**Information:**
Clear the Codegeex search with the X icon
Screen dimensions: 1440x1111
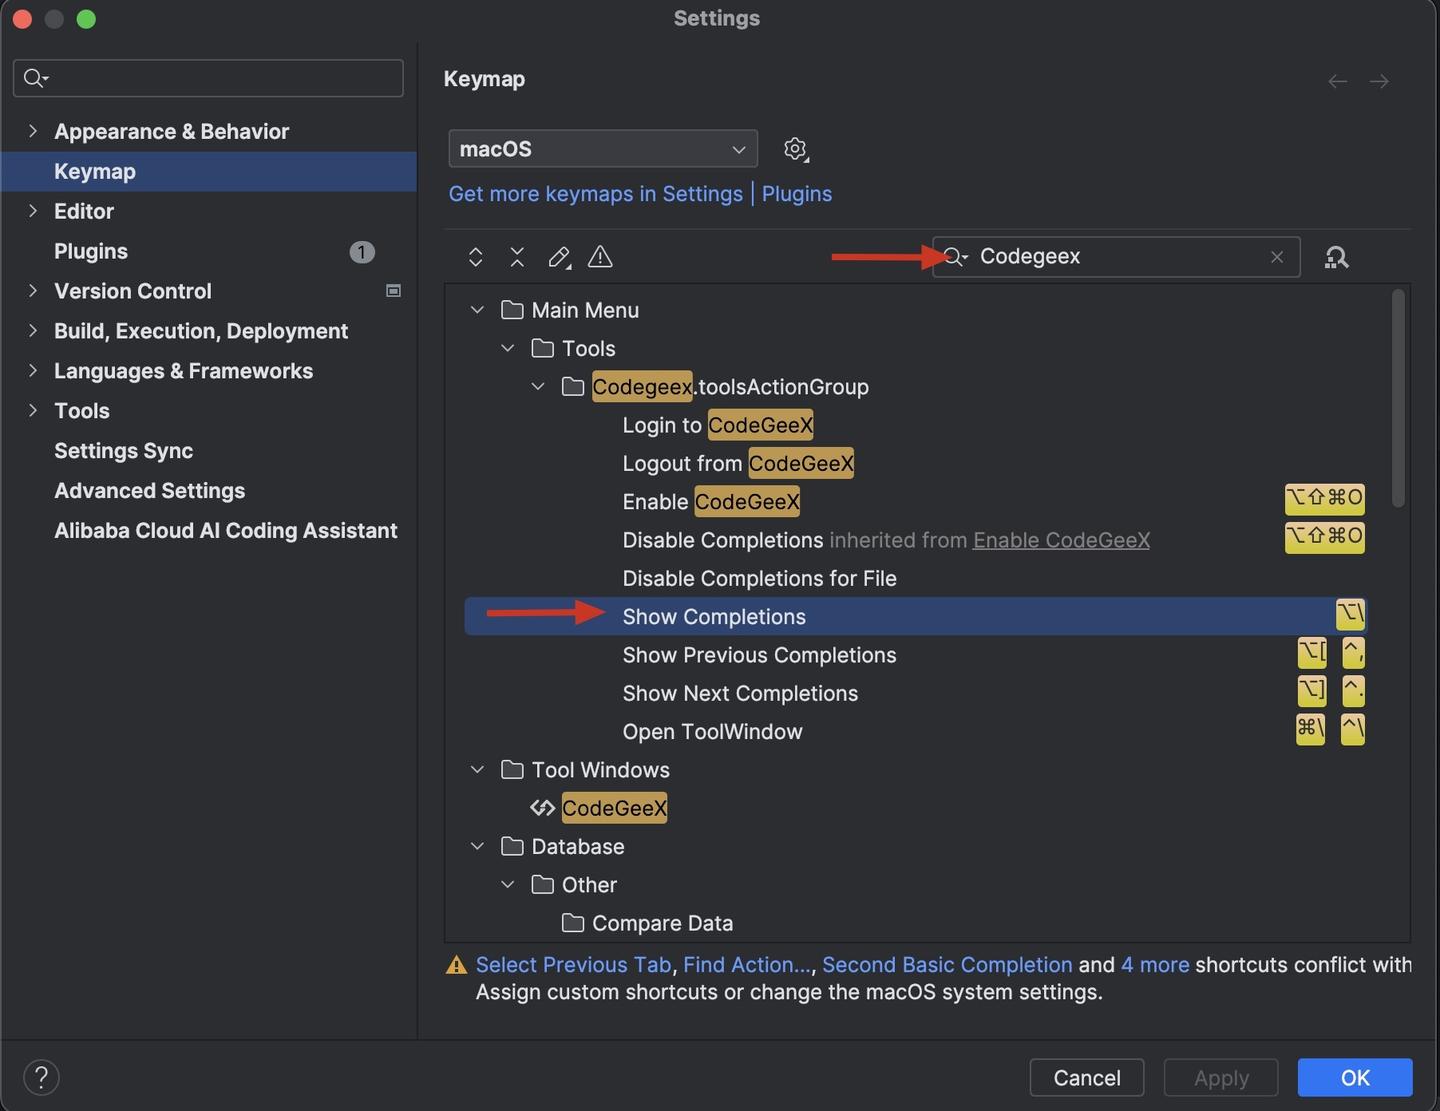[1277, 257]
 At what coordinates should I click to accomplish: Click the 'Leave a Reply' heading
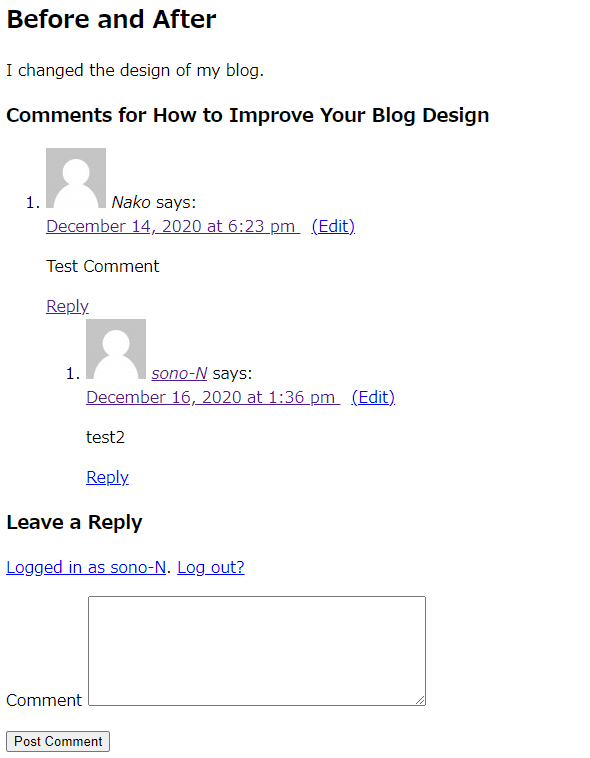74,522
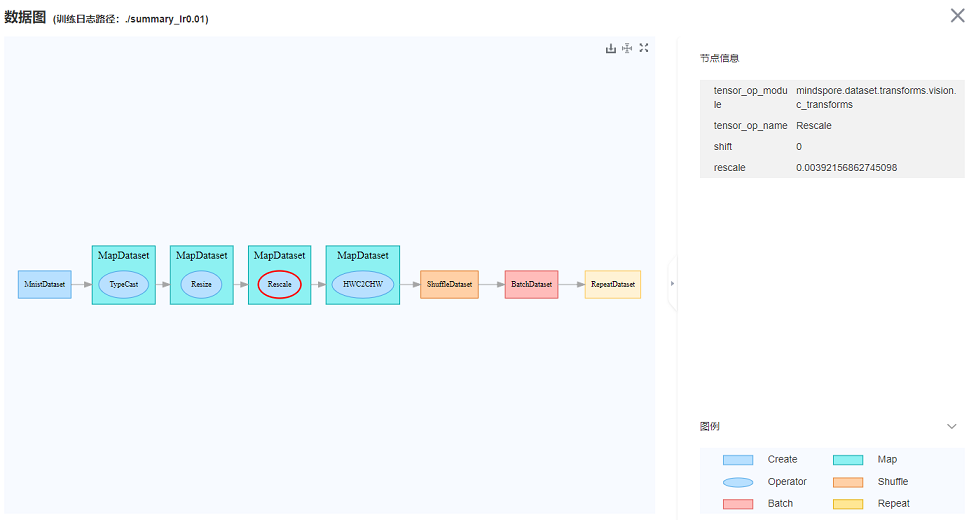Collapse the right node info panel handle
This screenshot has width=976, height=520.
672,284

**Problem statement:**
Extract all the entries word for word; omit any pictures.

**Task result:**
Clear the Codegeex search with the X icon
Screen dimensions: 1440x1111
[1277, 257]
 At what coordinates should I click to accomplish: Click the 'Leave a Reply' heading
74,522
Collapse the right node info panel handle
This screenshot has width=976, height=520.
672,284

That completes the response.